───── SOURCE MATERIAL ─────

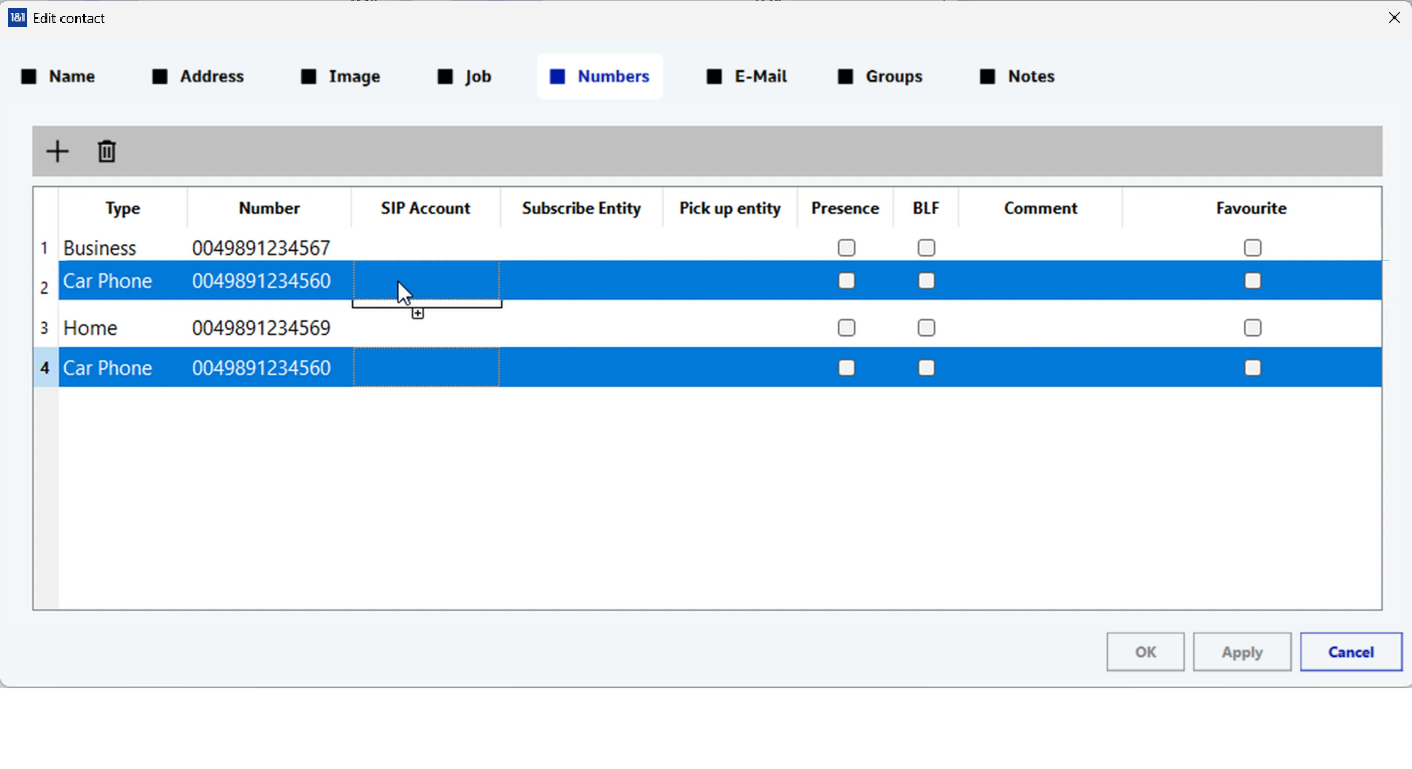Switch to the Groups tab
This screenshot has width=1412, height=769.
tap(880, 77)
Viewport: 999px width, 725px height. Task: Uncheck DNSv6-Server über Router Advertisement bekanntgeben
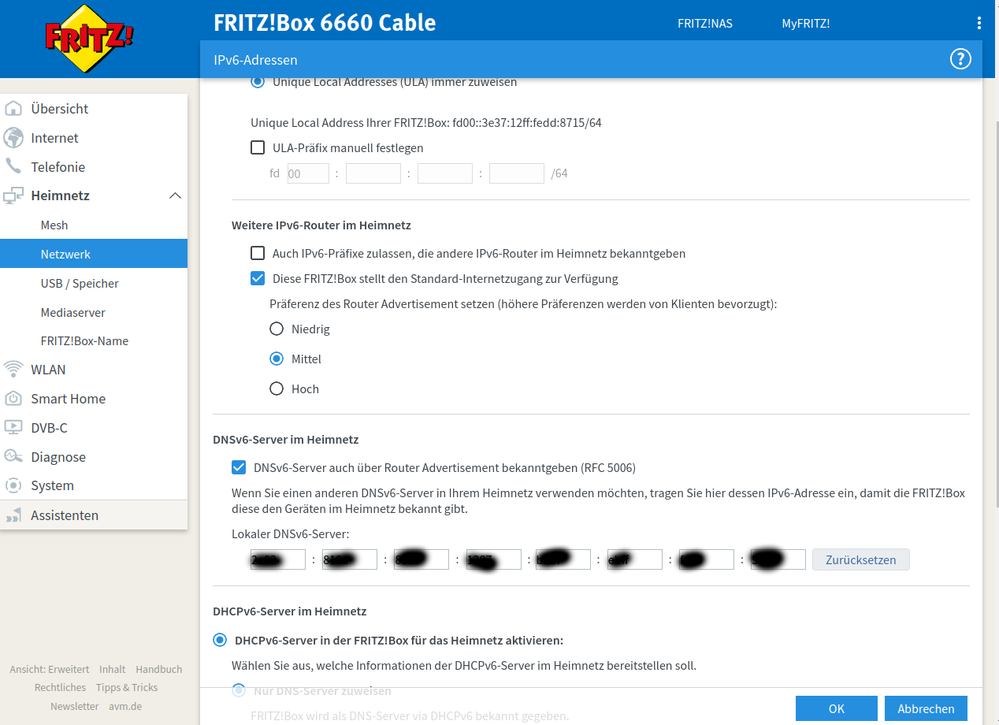tap(239, 467)
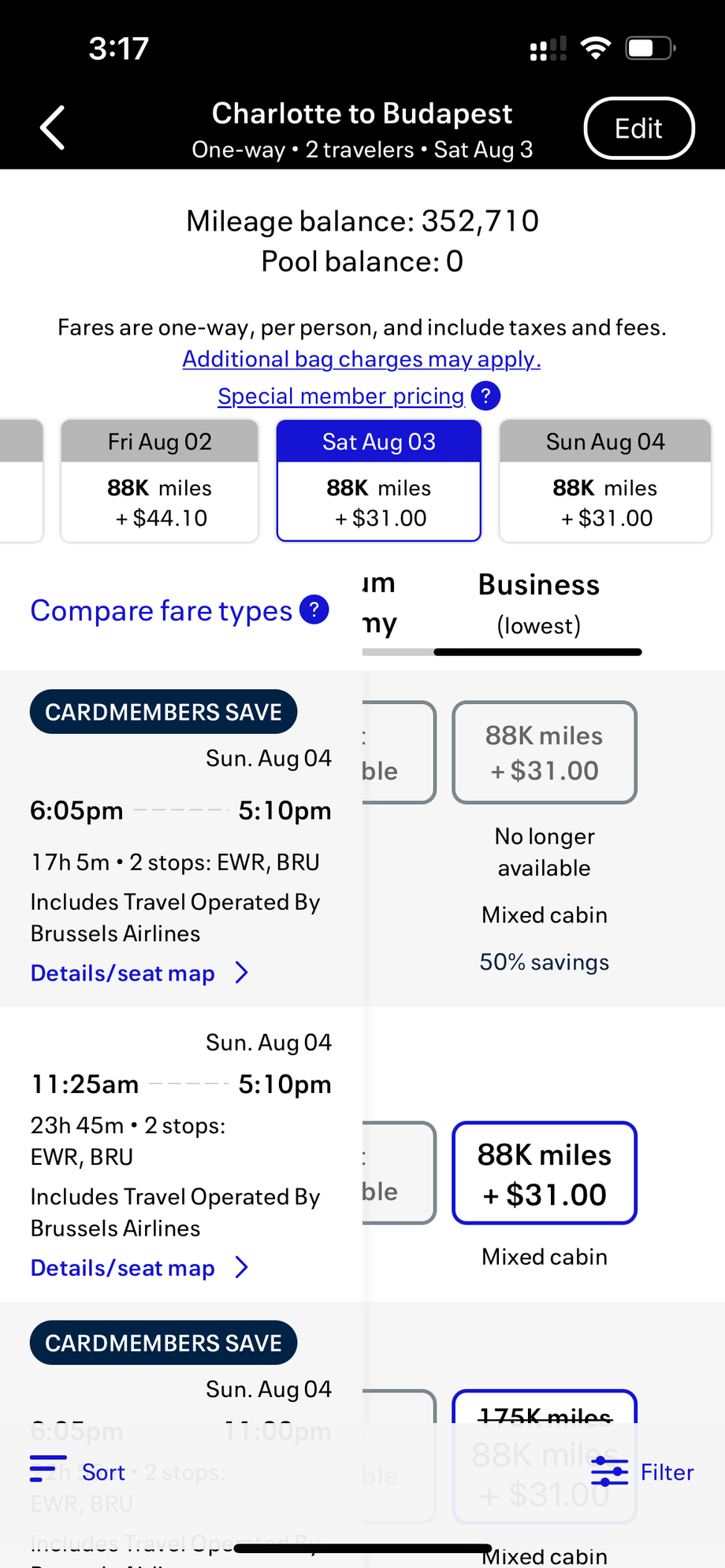Open the Compare fare types link
This screenshot has width=725, height=1568.
click(x=161, y=611)
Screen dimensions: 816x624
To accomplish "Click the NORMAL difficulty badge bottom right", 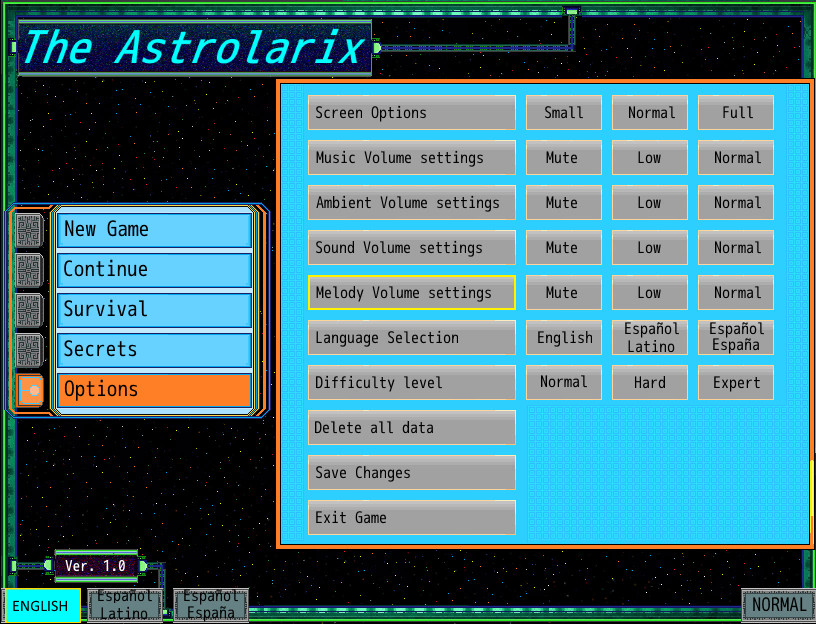I will point(778,605).
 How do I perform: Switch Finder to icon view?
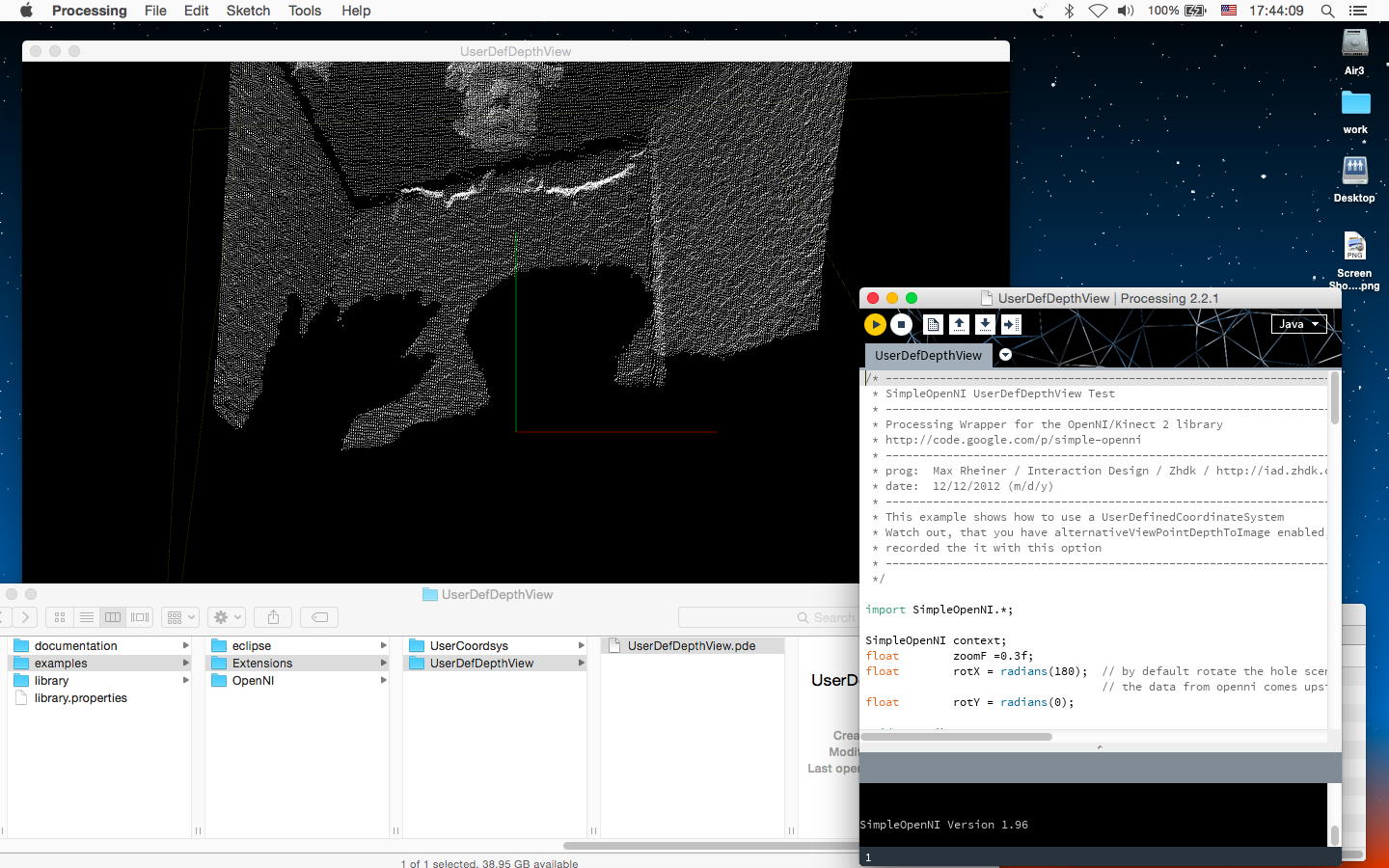60,617
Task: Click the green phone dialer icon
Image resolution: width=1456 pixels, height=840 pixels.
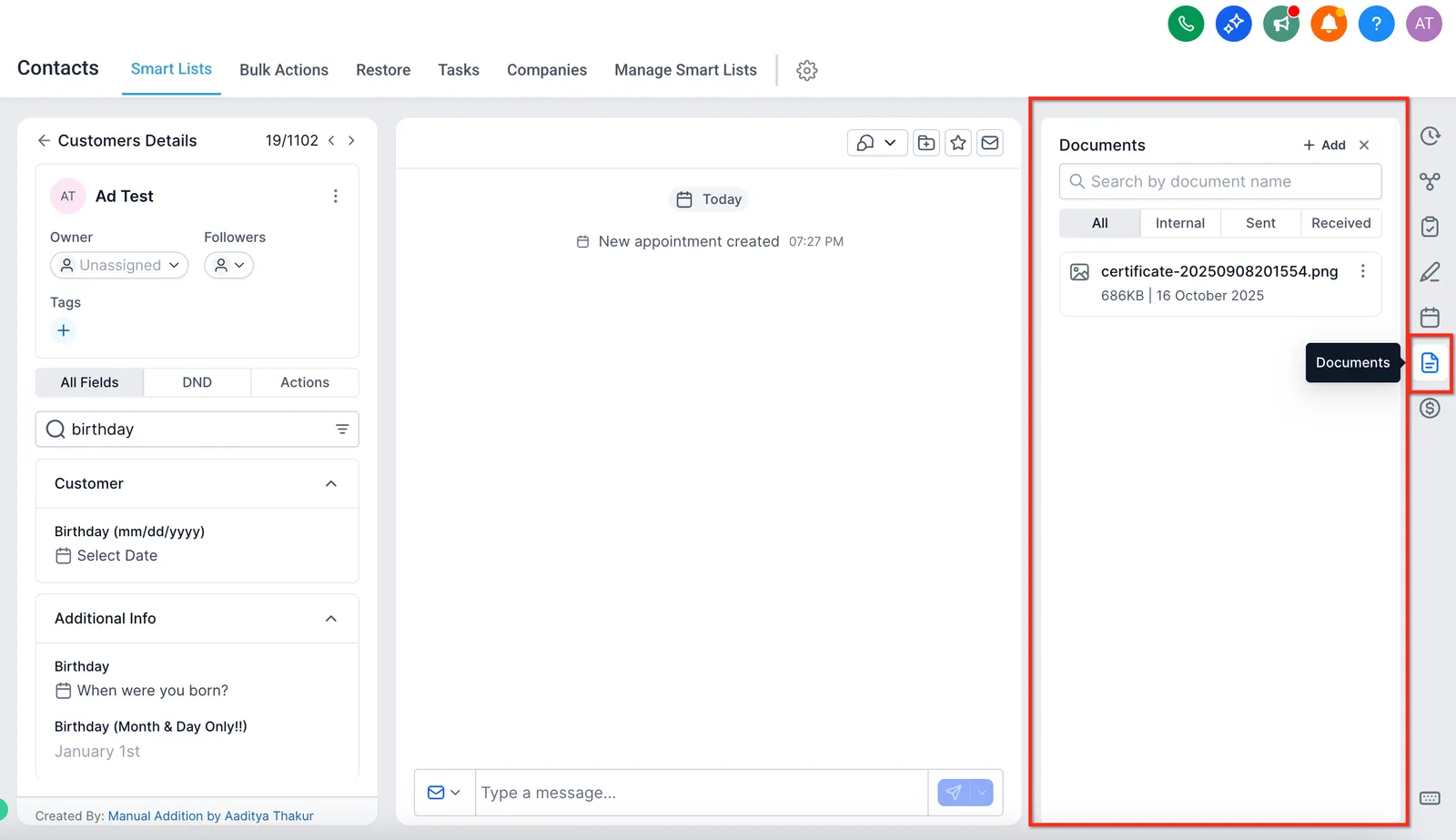Action: pyautogui.click(x=1186, y=24)
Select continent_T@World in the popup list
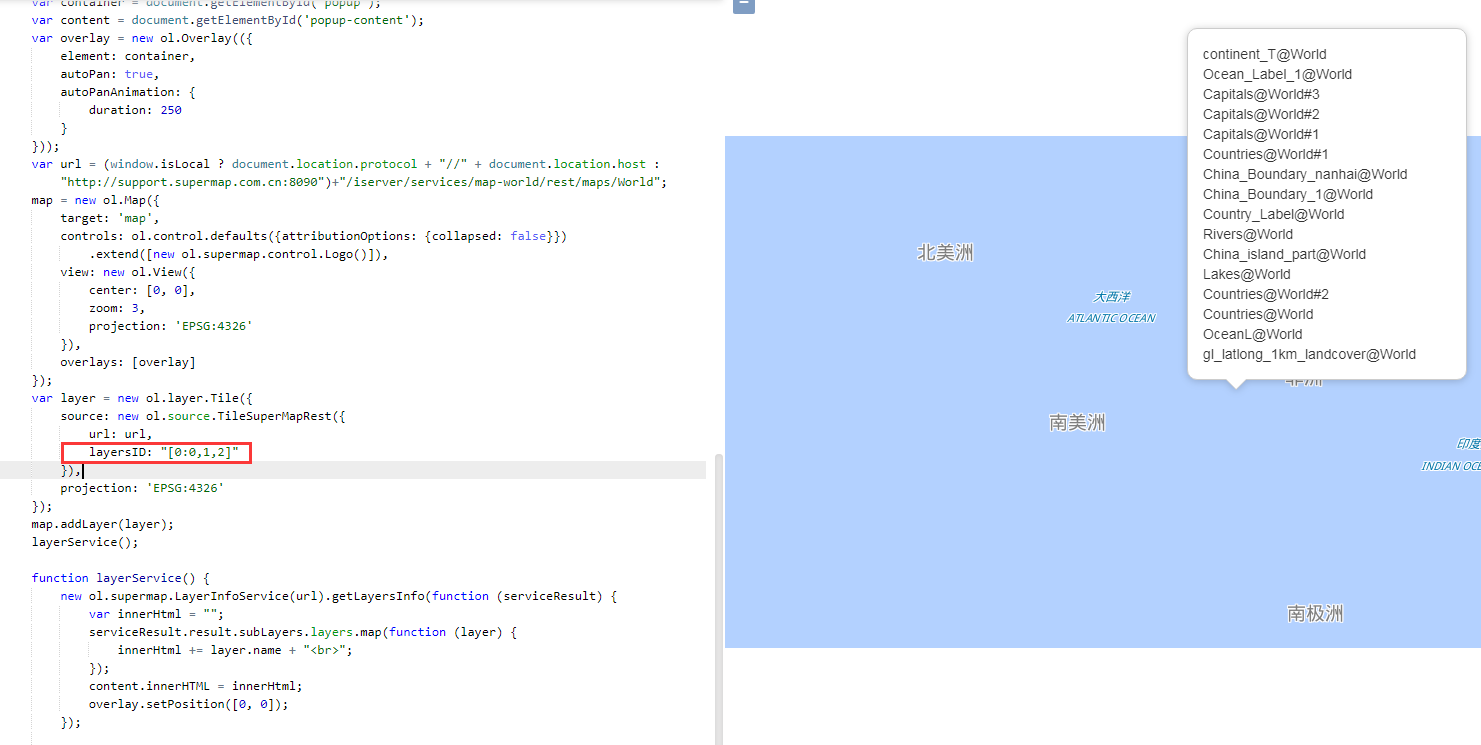 point(1264,54)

─────

WORK INSTRUCTIONS. Only the lines from the line with "How do I perform: Switch" to the end of the records should be repeated, exactly and without pictures.

OUTPUT OF THE TASK.
 How do I perform: Switch Finder to icon view?
60,617
Task: Click the green phone dialer icon
Image resolution: width=1456 pixels, height=840 pixels.
Action: pyautogui.click(x=1186, y=24)
Select continent_T@World in the popup list
 point(1264,54)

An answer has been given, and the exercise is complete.